In some areas, the average wage earner would have to spend all their pay on mortgage payments to afford the average house.

The most unaffordable region is Central Otago, which includes the resort boom towns of Queenstown and Wanaka. The average payment for the average house has ballooned to 105.2 per cent of the average salary from 91.1 per cent in December 2004.

Home loan affordability

There are only a handful of areas in New Zealand now where the percentage is around the prudent level of 40 per cent, including Southland on 38 per cent, although this is up from 29.3 per cent two years ago.

The percentage required in Auckland is now 92.8 per cent of average take-home pay, compared with 71.1 per cent just over two years ago.

Affordability in Wellington has deteriorated in line with the rest of the country - with 75 per cent of average income needed to finance an average home, even though wage growth has been stronger because of ballooning government spending in the capital.

In Canterbury, aspiring home owners are looking at paying 62.4 per cent of their average take-home pay.

Hawke's Bay home buyers would need to give up 64.6 per cent of take-home pay to service the mortgage on an average home, up from 56.5 per cent in December 2004.

Manawatu home buyers need to sacrifice 52.6 per cent of their pay.

The study, by interest.co.nz and going back to the start of the house-price boom in 2003, says 73.5 per cent of the average Kiwi's take-home pay is needed now to buy the average-priced house, up from 43.5 per cent four years ago.

The rule of thumb for most banks is that repayments should be below 40 per cent of take-home pay.

"It's not news that homes are unaffordable, but when we put together the data on house prices with mortgage repayments and average after-tax incomes we were amazed at the scale of the problem," interest.co.nz publisher David Chaston said.

Other housing affordability studies have published indexes showing a deterioration in recent years as house prices and interest rates rose, but this study translates prices, wages and interest rates into the proportion of take-home pay needed to buy the average house, which is the formula most home buyers use.

"It makes it more real, and you can understand just how big an issue it is," Mr Chaston said.

"Basically, unless you're already on the property ladder, the first rung is just too high now."

The average weekly take-home pay in Wellington has grown faster than any other centre in the past two years, rising from $643.19 to $736.90.

But the portion of income needed to finance a mortgage on the average Wellington house has also grown faster, rising to $548 a week from $377.85 two years ago.

This is because house price growth in Wellington has been faster than other major centres.

Mr Chaston said solutions would not be easy to find. "The genie is out of the bottle now and we've got a long-term structural affordability problem that will take decades to fix."

To bring the affordability percentage closer to 40 per cent would require a halving of house prices or a doubling of incomes.

"This has taken six years to come unstitched and it will take 20 years to stitch it back up again, and only if we work hard at it.

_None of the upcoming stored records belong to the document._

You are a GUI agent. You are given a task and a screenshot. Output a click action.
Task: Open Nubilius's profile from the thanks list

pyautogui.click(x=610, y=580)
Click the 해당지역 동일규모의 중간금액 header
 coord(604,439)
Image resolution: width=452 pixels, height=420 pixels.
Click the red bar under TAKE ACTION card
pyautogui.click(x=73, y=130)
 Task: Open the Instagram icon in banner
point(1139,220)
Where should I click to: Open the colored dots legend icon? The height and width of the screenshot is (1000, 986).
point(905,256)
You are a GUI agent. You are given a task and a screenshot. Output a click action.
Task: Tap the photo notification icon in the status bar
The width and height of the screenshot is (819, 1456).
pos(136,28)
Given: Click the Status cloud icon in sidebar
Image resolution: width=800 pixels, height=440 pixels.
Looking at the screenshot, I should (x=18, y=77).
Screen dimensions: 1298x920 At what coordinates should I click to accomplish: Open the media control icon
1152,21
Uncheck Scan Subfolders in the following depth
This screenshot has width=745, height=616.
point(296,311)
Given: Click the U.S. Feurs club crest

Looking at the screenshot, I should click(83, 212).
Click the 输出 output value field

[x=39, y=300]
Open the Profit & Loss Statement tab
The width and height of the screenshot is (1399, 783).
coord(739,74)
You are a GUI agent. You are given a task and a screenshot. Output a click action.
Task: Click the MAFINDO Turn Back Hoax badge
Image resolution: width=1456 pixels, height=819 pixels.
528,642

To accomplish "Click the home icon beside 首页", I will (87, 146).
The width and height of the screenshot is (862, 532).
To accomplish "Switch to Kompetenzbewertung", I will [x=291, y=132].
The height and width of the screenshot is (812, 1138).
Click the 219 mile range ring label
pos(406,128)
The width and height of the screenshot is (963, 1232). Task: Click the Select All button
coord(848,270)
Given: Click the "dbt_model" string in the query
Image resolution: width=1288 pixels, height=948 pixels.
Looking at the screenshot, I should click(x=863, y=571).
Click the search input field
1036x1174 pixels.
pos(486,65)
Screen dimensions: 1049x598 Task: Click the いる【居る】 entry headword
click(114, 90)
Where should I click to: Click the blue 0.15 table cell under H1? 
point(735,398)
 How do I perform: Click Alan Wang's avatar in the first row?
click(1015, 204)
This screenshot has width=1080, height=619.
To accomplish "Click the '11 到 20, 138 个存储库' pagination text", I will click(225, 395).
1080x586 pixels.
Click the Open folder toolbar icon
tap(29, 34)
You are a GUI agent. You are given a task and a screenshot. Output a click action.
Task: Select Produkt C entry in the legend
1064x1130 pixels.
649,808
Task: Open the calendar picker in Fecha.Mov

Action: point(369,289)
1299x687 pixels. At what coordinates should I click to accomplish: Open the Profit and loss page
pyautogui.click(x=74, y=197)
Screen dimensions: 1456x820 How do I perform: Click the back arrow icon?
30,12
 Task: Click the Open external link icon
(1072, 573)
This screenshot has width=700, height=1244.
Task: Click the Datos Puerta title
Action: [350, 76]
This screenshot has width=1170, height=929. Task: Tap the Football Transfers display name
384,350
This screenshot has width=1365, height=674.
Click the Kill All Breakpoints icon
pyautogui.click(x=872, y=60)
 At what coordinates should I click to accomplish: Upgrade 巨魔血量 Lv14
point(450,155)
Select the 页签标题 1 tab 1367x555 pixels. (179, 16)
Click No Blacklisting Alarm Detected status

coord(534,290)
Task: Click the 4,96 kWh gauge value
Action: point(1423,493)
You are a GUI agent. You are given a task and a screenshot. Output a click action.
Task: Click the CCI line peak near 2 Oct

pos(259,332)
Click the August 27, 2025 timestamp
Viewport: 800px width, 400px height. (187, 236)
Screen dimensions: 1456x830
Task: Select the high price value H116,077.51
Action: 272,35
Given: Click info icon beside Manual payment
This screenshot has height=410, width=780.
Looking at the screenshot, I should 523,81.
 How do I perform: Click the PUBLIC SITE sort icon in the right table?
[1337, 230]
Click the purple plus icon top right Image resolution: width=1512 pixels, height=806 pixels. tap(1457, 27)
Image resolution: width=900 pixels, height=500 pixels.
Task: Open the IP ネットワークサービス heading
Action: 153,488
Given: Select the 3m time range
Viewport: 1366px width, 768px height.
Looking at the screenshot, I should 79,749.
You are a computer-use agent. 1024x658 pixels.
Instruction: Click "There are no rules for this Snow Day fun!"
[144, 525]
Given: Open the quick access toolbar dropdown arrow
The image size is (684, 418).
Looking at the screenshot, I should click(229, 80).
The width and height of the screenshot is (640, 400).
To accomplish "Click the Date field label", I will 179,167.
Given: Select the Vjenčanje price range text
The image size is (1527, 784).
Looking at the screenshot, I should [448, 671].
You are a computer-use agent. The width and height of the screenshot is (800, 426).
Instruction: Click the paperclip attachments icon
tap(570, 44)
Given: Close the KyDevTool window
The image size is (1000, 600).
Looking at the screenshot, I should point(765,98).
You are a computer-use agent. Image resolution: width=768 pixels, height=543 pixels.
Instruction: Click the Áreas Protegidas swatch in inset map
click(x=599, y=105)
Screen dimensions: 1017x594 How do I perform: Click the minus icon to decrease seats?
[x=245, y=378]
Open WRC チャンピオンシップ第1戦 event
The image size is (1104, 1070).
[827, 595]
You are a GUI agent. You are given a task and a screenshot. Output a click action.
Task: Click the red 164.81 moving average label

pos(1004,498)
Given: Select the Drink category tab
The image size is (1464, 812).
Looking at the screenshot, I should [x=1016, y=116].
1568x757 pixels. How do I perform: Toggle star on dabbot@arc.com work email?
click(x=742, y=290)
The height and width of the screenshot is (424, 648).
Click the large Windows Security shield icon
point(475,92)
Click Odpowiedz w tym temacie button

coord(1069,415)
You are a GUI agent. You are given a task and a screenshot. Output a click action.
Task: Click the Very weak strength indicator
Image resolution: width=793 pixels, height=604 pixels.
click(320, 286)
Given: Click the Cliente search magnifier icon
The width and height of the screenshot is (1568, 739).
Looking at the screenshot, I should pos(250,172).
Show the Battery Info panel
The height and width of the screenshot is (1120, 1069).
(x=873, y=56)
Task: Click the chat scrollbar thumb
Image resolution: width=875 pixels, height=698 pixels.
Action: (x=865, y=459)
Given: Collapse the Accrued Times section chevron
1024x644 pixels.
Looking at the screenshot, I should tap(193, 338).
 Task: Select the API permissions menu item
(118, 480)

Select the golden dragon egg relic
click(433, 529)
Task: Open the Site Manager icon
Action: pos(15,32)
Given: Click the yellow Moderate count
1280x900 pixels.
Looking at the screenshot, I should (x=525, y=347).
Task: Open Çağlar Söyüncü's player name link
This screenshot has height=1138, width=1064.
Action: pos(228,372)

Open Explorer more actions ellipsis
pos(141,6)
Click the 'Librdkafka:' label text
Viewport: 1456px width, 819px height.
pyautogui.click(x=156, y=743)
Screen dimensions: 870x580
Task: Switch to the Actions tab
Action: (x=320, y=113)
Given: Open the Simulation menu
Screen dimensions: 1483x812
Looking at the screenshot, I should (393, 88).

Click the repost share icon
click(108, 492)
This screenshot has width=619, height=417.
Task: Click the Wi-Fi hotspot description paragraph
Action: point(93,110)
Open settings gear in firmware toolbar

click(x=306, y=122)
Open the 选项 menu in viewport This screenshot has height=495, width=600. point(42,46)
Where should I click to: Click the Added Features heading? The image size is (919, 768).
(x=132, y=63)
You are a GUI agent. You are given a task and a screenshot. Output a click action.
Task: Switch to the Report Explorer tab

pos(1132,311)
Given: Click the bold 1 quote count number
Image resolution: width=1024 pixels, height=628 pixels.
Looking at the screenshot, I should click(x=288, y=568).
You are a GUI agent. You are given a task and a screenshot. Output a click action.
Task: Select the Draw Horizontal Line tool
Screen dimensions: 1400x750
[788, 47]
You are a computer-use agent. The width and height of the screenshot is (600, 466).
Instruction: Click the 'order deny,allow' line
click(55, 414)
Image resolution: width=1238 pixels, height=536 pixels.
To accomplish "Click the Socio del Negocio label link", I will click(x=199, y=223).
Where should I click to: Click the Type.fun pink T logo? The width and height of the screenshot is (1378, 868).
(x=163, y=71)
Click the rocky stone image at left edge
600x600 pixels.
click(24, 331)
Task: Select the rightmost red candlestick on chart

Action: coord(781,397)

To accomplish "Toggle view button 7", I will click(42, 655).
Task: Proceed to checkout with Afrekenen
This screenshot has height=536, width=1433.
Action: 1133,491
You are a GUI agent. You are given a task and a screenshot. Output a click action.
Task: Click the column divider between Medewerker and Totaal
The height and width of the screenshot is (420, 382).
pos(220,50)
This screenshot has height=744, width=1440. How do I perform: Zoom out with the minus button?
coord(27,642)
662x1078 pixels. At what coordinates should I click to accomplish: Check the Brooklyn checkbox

It's a massive failure of public policy."

The only way to fix the problem was a big increase in the housing supply. One option would be for a massive state house building programme akin to those in the 1950s, where houses were built and then sold into the market.

"It requires the current Government to think outside the box and be unconstrained by their current ideology."

House price affordability by region (March 2007)
  Median house price Avg weekly pay (after PAYE)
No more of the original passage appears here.